> _Exercise task_: Reproduce the following records line for line, with no changes.

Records

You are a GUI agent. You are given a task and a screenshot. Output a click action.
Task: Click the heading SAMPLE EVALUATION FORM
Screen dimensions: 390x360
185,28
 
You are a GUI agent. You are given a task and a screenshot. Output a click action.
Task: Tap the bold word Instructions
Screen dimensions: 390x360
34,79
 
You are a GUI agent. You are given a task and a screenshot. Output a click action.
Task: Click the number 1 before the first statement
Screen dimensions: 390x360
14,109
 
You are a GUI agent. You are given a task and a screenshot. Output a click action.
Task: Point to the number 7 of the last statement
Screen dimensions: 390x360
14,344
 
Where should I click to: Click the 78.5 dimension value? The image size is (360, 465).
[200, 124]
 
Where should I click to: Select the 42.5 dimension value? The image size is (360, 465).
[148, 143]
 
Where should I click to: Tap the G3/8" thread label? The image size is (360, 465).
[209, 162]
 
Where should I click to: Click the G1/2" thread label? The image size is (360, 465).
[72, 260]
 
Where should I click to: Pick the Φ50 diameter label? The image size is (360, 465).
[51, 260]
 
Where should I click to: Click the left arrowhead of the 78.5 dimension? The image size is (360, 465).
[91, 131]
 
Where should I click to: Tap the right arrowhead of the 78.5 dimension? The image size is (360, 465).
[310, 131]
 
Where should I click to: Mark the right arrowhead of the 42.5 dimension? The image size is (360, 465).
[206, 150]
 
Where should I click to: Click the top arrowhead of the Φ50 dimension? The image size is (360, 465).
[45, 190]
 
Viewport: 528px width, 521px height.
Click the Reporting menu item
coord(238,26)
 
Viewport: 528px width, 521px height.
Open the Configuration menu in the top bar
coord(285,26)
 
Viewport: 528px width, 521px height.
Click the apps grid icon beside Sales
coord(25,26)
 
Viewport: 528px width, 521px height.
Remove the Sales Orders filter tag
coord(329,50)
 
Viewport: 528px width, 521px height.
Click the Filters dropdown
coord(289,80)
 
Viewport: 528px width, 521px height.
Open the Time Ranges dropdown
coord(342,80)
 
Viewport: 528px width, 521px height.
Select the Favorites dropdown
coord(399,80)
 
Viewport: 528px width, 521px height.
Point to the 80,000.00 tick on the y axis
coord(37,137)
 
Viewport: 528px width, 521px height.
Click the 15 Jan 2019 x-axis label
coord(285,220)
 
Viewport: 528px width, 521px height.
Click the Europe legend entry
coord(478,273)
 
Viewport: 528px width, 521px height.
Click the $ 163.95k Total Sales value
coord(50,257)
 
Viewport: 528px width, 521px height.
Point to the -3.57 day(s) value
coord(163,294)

> _The output_:
You are a GUI agent. You are given a task and a screenshot. Output a click action.
Task: Click the heading SAMPLE EVALUATION FORM
Screen dimensions: 390x360
185,28
 
You are a GUI agent. You are given a task and a screenshot. Output a click action.
Task: Tap the bold word Instructions
Screen dimensions: 390x360
34,79
 
You are a GUI agent. You are given a task and a screenshot. Output a click action.
Task: Click the number 1 before the first statement
Screen dimensions: 390x360
14,109
 
You are a GUI agent. You are given a task and a screenshot. Output a click action.
Task: Point to the number 7 of the last statement
Screen dimensions: 390x360
14,344
 
Where should I click to: Click the 78.5 dimension value? The image size is (360, 465).
[200, 124]
 
Where should I click to: Select the 42.5 dimension value? The image size is (360, 465).
[148, 143]
 
Where should I click to: Tap the G3/8" thread label? The image size is (360, 465).
[209, 162]
 
Where should I click to: Click the G1/2" thread label? The image size is (360, 465).
[72, 260]
 
Where should I click to: Pick the Φ50 diameter label? The image size is (360, 465).
[51, 260]
 
Where should I click to: Click the left arrowhead of the 78.5 dimension? The image size is (360, 465).
[91, 131]
 
Where should I click to: Tap the right arrowhead of the 78.5 dimension? The image size is (360, 465).
[310, 131]
 
Where should I click to: Mark the right arrowhead of the 42.5 dimension? The image size is (360, 465).
[206, 150]
 
Where should I click to: Click the top arrowhead of the Φ50 dimension? The image size is (360, 465).
[45, 190]
 
Viewport: 528px width, 521px height.
Click the Reporting menu item
coord(238,26)
 
Viewport: 528px width, 521px height.
Open the Configuration menu in the top bar
coord(285,26)
 
Viewport: 528px width, 521px height.
Click the apps grid icon beside Sales
coord(25,26)
 
Viewport: 528px width, 521px height.
Remove the Sales Orders filter tag
coord(329,50)
 
Viewport: 528px width, 521px height.
Click the Filters dropdown
coord(289,80)
 
Viewport: 528px width, 521px height.
Open the Time Ranges dropdown
coord(342,80)
 
Viewport: 528px width, 521px height.
Select the Favorites dropdown
coord(399,80)
 
Viewport: 528px width, 521px height.
Point to the 80,000.00 tick on the y axis
coord(37,137)
 
Viewport: 528px width, 521px height.
Click the 15 Jan 2019 x-axis label
coord(285,220)
 
Viewport: 528px width, 521px height.
Click the Europe legend entry
coord(478,273)
 
Viewport: 528px width, 521px height.
Click the $ 163.95k Total Sales value
coord(50,257)
 
Viewport: 528px width, 521px height.
Point to the -3.57 day(s) value
coord(163,294)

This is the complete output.